Exclusion Statute, 42 U.S.C. § 1320a-7 -- The OIG is required to exclude from participation in all Federal health care programs individuals and entities convicted of the following types of criminal offenses: (1) Medicare or Medicaid fraud, as well as any other offenses related to the delivery of items or services under Medicare or Medicaid, (2) patient abuse or neglect, (3) felony convictions for other health care related fraud, theft or other financial misconduct, and (4) felony convictions for unlawful the manufacture, distribution, prescription or dispensing of controlled substances. The OIG also has "discretion" to exclude individuals and entities on several other grounds, including suspension, revocation, or surrender of a license to provide health care for reasons bearing on professional competence, professional performance or financial integrity; provision of unnecessary or substandard services; submission of false or fraudulent claims to a Federal health care program; engaging in unlawful kickback arrangements; and defaulting on health education loan or scholarship obligations. The full effects of an exclusion are outlined in the "Updated Special Advisory Bulletin on the Effect of Exclusion From Participation in Federal Health Programs" published May 9, 2013, but the primary effect is that no payment under a Federal health care program may be made for items or services furnished, ordered or prescribed by an excluded individual or entity.

Civil Monetary Penalties Law ("CMPL"), 42 U.S.C § 1320a-7a - The CMPL authorizes the Government to impose civil money penalties and/or exclude from the Medicare and Medicaid programs individuals and entities who commit various forms of health care fraud and abuse. Further, under the CMPL it is improper to waive coinsurance and deductible amounts (absent a documented financial hardship) or provide free or discounted services to Federal health care program beneficiaries if such activity is "likely to influence such individuals" to seek the services of the provider.

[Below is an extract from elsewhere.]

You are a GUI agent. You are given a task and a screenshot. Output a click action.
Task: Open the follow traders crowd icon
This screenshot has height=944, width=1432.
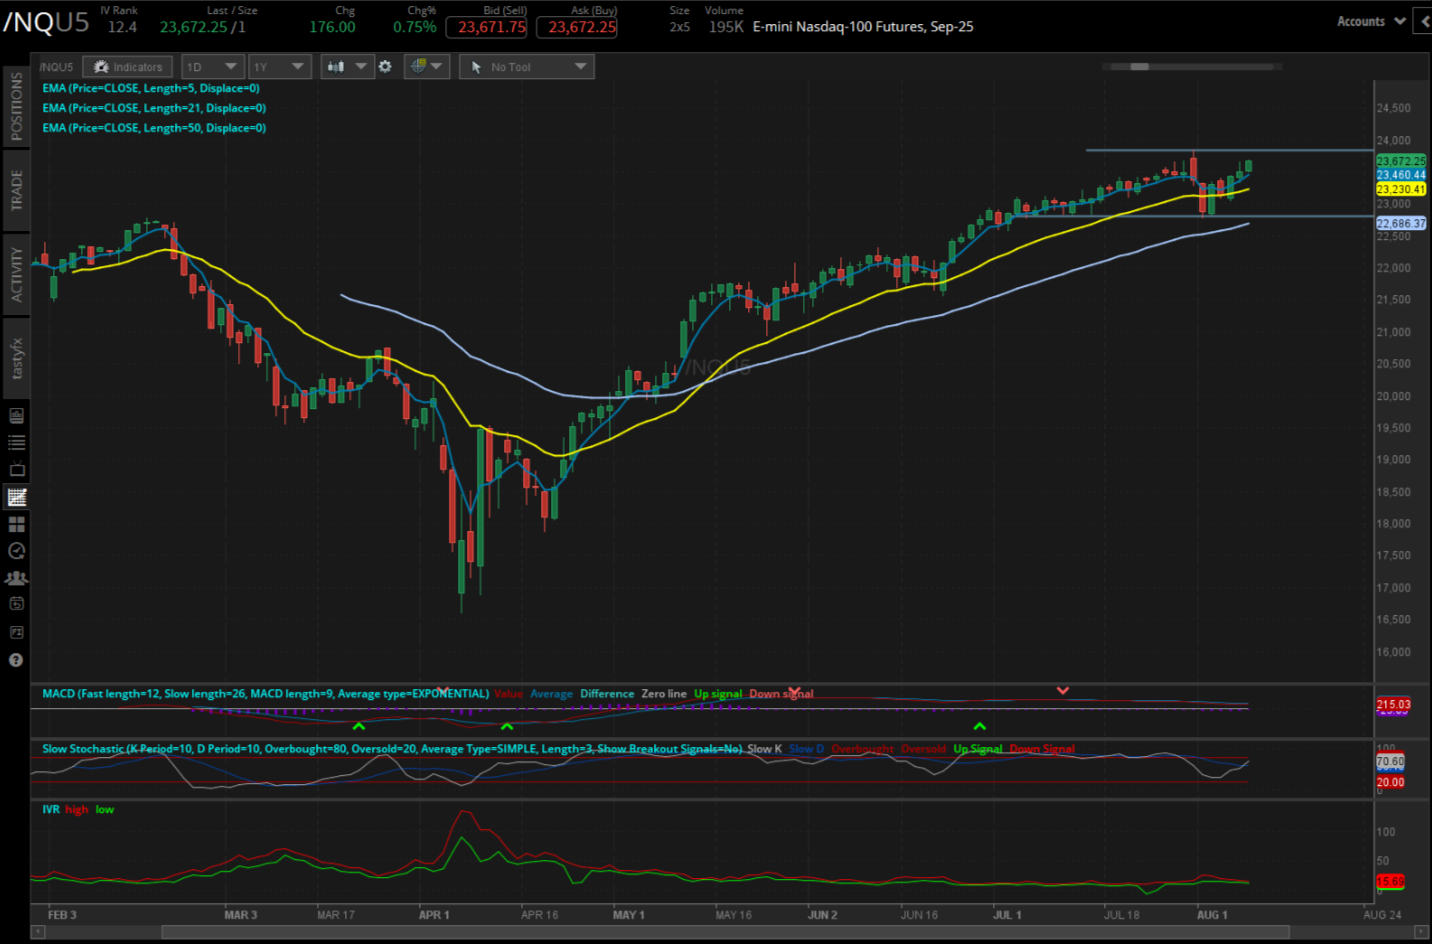click(16, 577)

The Eliminating Kickbacks in Recovery Act ("EKRA"), 18 U.S.C. § 220 -- Signed into law in October of 2018 as part of larger legislation to address the opioid abuse crisis, EKRA prohibits a person or entity from knowingly and willfully: (1) soliciting or receiving, "any remuneration (including any kickback, bribe, or rebate)," in exchange for referring a patient to a recovery home, clinical treatment facility or laboratory, (2) paying or offering any remuneration to induce the referral of a patient to a recovery home, clinical treatment facility or laboratory, or (3) paying or offering any remuneration in exchange for a patient using the services of a recovery home, clinical treatment facility or laboratory. EKRA applies to both commercial and Federal health care programs and applies to all clinical laboratory services, even those that do not relate to substance abuse treatment. There are, however, several exceptions to the broad EKRA prohibitions.